Unlike the past, open networks at companies of all sizes, have virtually disappeared. Even small firms now understand the value of turning on WPA security, and virtually all do (as do an increasing number of home users). Further, unlike the early days of WLANs, there are very few “rogue” APs in the workplace. Over the past couple of years, it has become much easier to use WPA and set up remote machines, through major usability improvements from MSFT, Intel and the AP vendors. Therefore, there is very little excuse not to enable it, and the old days of taking hours to configure security on the AP and each individual machine are long gone.

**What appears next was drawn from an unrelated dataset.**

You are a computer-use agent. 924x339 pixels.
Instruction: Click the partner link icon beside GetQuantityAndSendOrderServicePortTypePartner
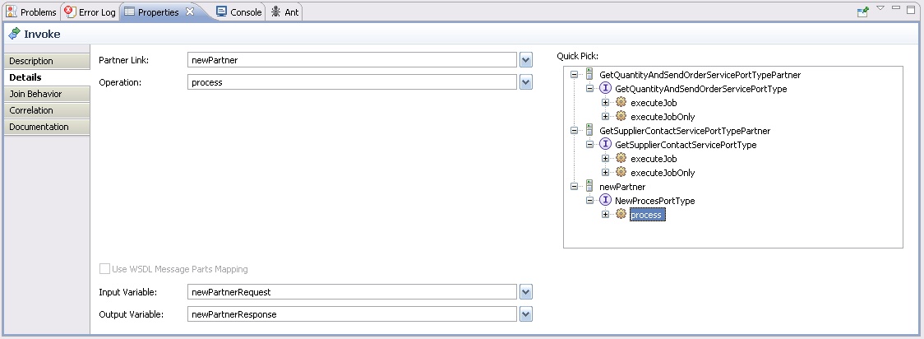click(x=589, y=75)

We don’t know of any significant recent enterprise wireless breaches. Companies, especially big ones (e.g., Lowes, Best Buy, or other past break in cases) have become very good at security. Not only do they enable security on each AP, but they also generally run a firewall and isolate each location from the rest of the network. By doing so, any “wireless hackers” would have to first break through the wireless security, and then also have to break through the firewalls to get beyond the local network. Not impossible, but difficult, and a hacker will likely be hesitant to sit in a car outside a shopping center for an extended period of time trying to hack in. The bigger security threat is from hackers who connect to a company network over the Internet and hack their way through firewalls and logins. This is still taking place, though few companies will admit it, and many more may not even know about it. This is not a wireless issue per se. Rather, it is an issue of how capable the firewall, network authentication and security are. That is a much more important issue for preventing break-ins (although of course wireless security must be turned on and enforced as well).
Bottom Line: WLAN security overall has improved over the past few years. However, unlike the past, if a breach occurs now, companies are far more liable to be assessed fines/damages because of laws like SOX, HIPAA and CA regulations. Companies must spend significant efforts making sure no confidential data escapes (e.g., patient data from a hospital, credit card data from a retail store). If it does, the organization can be assessed millions of dollars in fines, incur millions in expense notifying individual users, and incur the substantial and ongoing cost of remediation and lost good will. Companies faced with these new risks must remain vigilant and employ the proper tools to assure that maximized wireless security both remains in place and is a top priority.